When I was six years old, a neighbor boy Jimmy, who was about twelve years old, inducted me into his male harem. Gathering in his parents’ garage, we would take our clothes off and play with each others' penises. Some would say that these early experiences--which were enjoyable and never exposed to public knowledge--”made me” a homosexual. That I doubt.

Was it pedophilia? No, because we were just kids. And there was no penetration.

We all have our own personal horrors. One of them, for me, is the idea that a child might be forced to undergo penile penetration of the mouth, anus, or vagina.

What I experienced with Jimmy and his charges was erotic play, but not sex in any fundamental sense. It was more akin to “playing doctor.”

In my view one of the problems with the current concern with pedophilia, from whatever side it stems, is that it tends to conflate degrees of involvement that need to be carefully distinguished.


LAKE ARROWHEAD

My stepfather’s alcoholism kept him from providing properly for his family. Accordingly, my mother took a job at Camp Haan, a burgeoning army base located in the vicinity of Riverside, California. There was a war on. She soon rose to a position of responsibility in the personnel department, where she often had to work overtime. Since she felt that I could not be left at home alone after school, she found a friendly family living in Lake Arrowhead, a resort in the mountains, who would take me in. I was eight years old.

At first troubled by this exile, I soon adjusted to it. There were two other kids boarding with this family, a boy and a girl, both ten years old, but with different parents. Donny and Joyce were two years older than me. Yet Joyce and I were from stable, well-educated families. By contrast, Donny came from a broken home. Interacting in this dynamic gave me my first crash course in playground negotiation. As an only child I was at first unequipped to compete. Nonetheless, I learned the ropes quickly. Since two of us inevitably paired up, one was always left out in the cold. Gender, age, or personality often determined who was linked to whom in our little game of musical chairs.

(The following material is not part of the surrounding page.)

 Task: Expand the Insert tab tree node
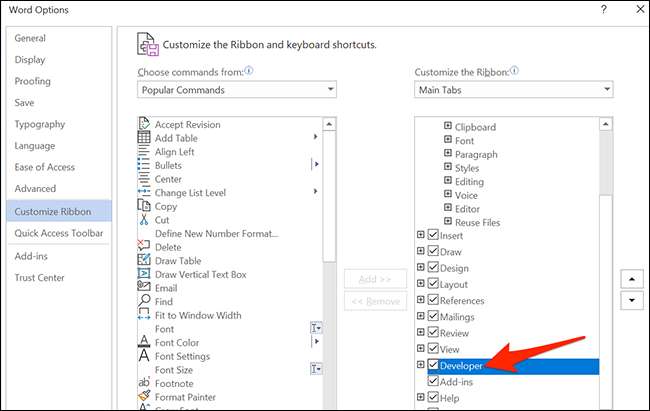coord(421,236)
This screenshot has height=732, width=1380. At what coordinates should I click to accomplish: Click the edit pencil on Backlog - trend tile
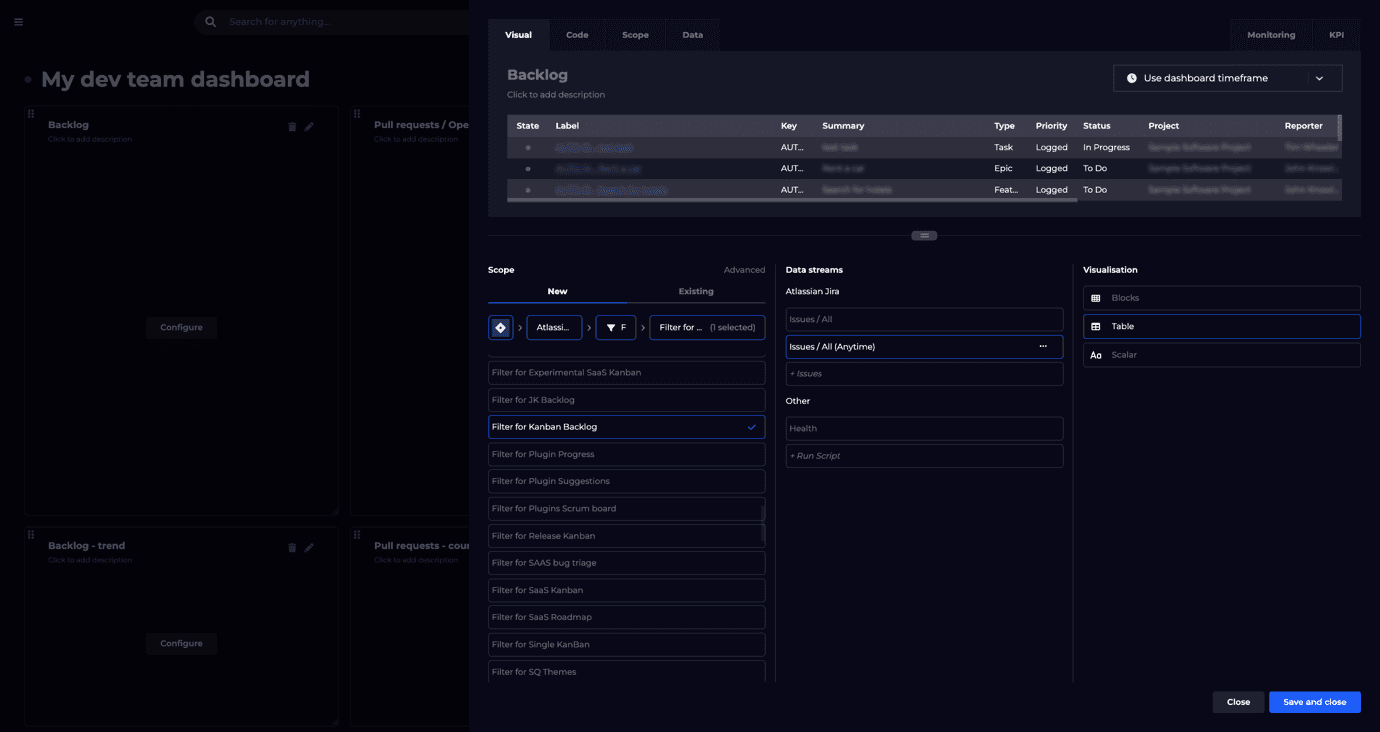tap(310, 547)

At Lake Arrowhead there was swimming in the summer and skiing and tobogganing in the winter. As there were so few of us, school was taught in an old-fashioned schoolhouse, with all six primary grades grouped together in one class. In those days there was much sympathy for the Chinese as victims of Japanese aggression, so our teacher chose China as the subject of a year-long project. In this connection we all learned to make pots out of clay. (The Chinese were of course the inventors of porcelain). Once the piece had been fired, what a thrill it was to hold in my hands the finished product of my own endeavor! Today I collect ceramics, modestly so. The experience was also the beginning of my life-long concern with Chinese culture - literature, art, and calligraphy.


LOS ANGELES

In the spring of 1943 I rejoiced to learn that I would be welcomed back to live with my parents, who had moved to Los Angeles. Grady, my stepfather, seemed to have conquered his alcoholism. As far as I could tell, he remained sober for a good many years, though late in life he reverted to the old ways. Handicapped by this problem, he had failed in his earlier attempts at establishing himself in several professions. Finally he found a job with the US Railway Postal Administration, sorting mail on the trains that plied back and forth to Flagstaff, Arizona. Writing, his first love, was of necessity put pretty much on hold, but he adored the trains.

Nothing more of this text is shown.